HONG KONG: Hong Kong stocks declined on Wednesday, with tech shares leading the drop in light trading before Chinese markets reopen from the National Day holiday.
Hong Kong’s benchmark Hang Seng closed down 0.5 percent, a third straight session of decline since hitting a fresh four-year high on October 2. The market was closed on Tuesday.
Investors sought out less risky assets, with Asian stocks down 0.6 percent following a sluggish session overnight in the US Spot gold climbed to a record USD4,000 per ounce level as investors sought safety. Tech sectors weighed on the Hong Kong market on Wednesday, with the Hang Seng Tech Index slipping 0.6 percent and the AI sector index down 0.8 percent.
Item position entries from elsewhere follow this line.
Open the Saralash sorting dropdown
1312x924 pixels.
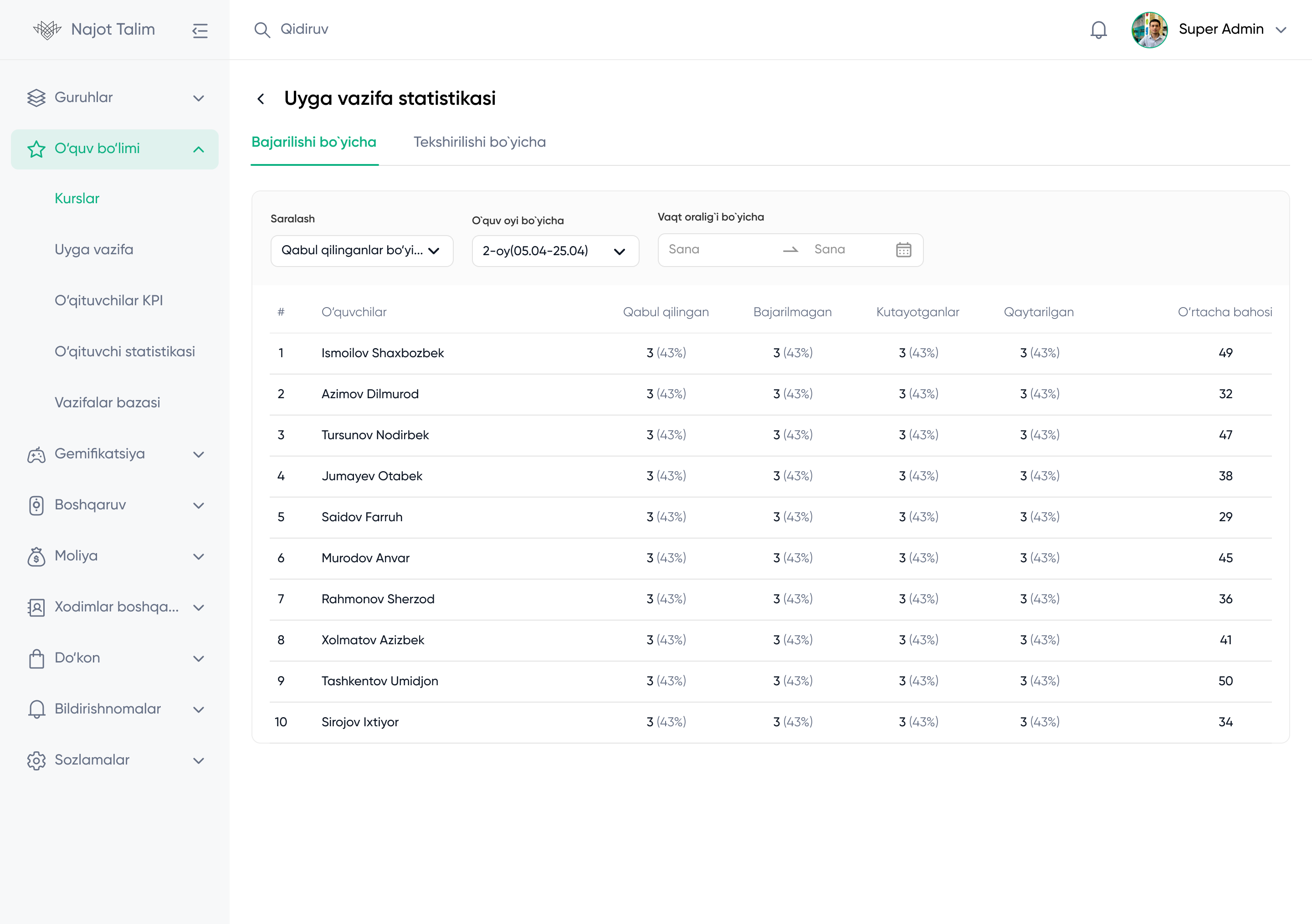[361, 251]
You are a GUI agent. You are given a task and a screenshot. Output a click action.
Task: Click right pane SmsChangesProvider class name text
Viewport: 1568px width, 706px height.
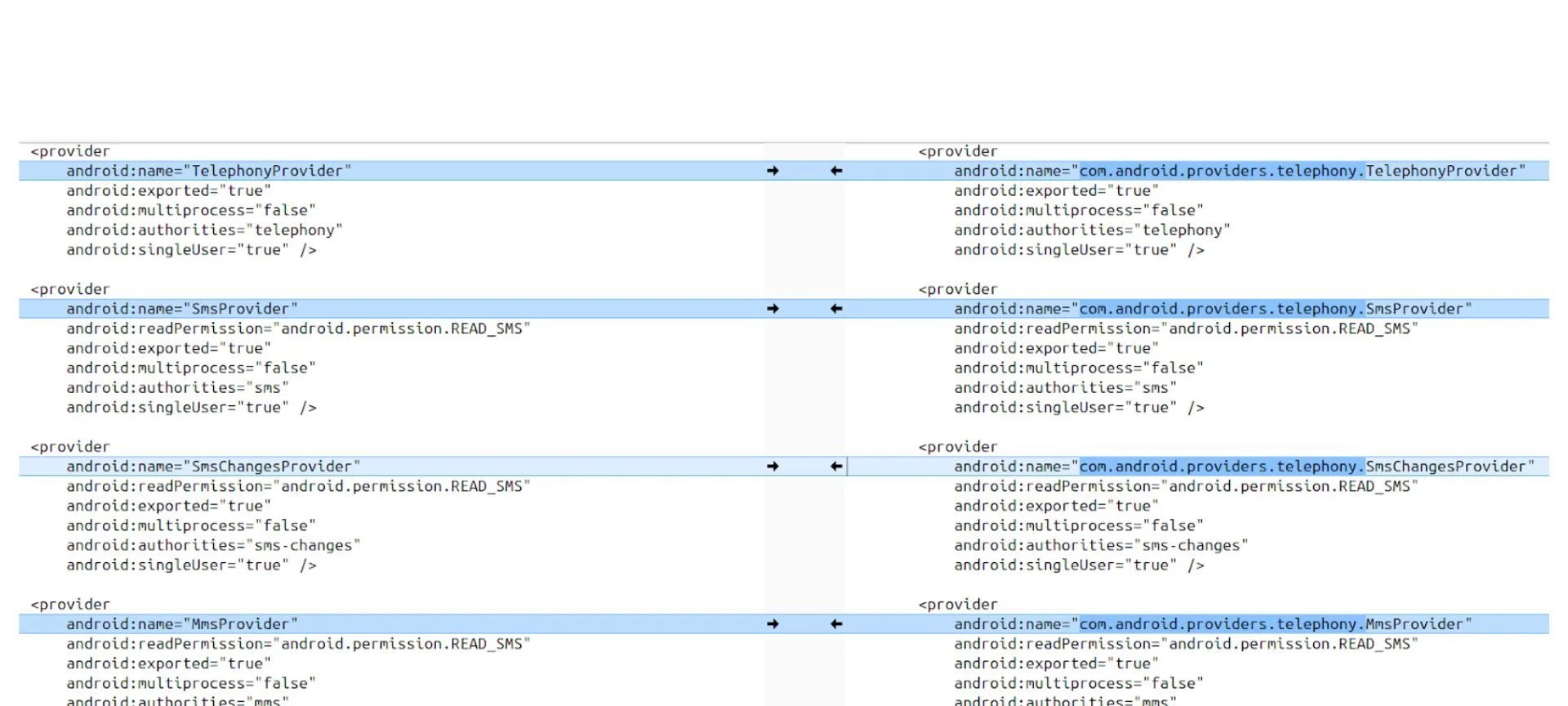pyautogui.click(x=1446, y=467)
Heavyweights Alibaba lost 1.6 percent and Baidu lost 3 percent. The decline followed a report that US lawmakers were calling for broader bans on chipmaking tool sales to China, rather than narrower restrictions on specific Chinese chipmakers.
Also weighing on Hong Kong markets, mainland developers slipped 1.3 percent, with developer Longfor down 4.5 percent.
The mood was “mixed and cautious” with mainland China still on holiday, Wee Khoon Chong, APAC market strategist at BNY, wrote in a note.
Investors are also watching a key policy meeting of China’s ruling Communist Party later this month, which will map out the country’s social and economic development over the next five years, according to UBS.
Mainland China’s financial markets will resume trading on Thursday following the eight-day National Day holidays.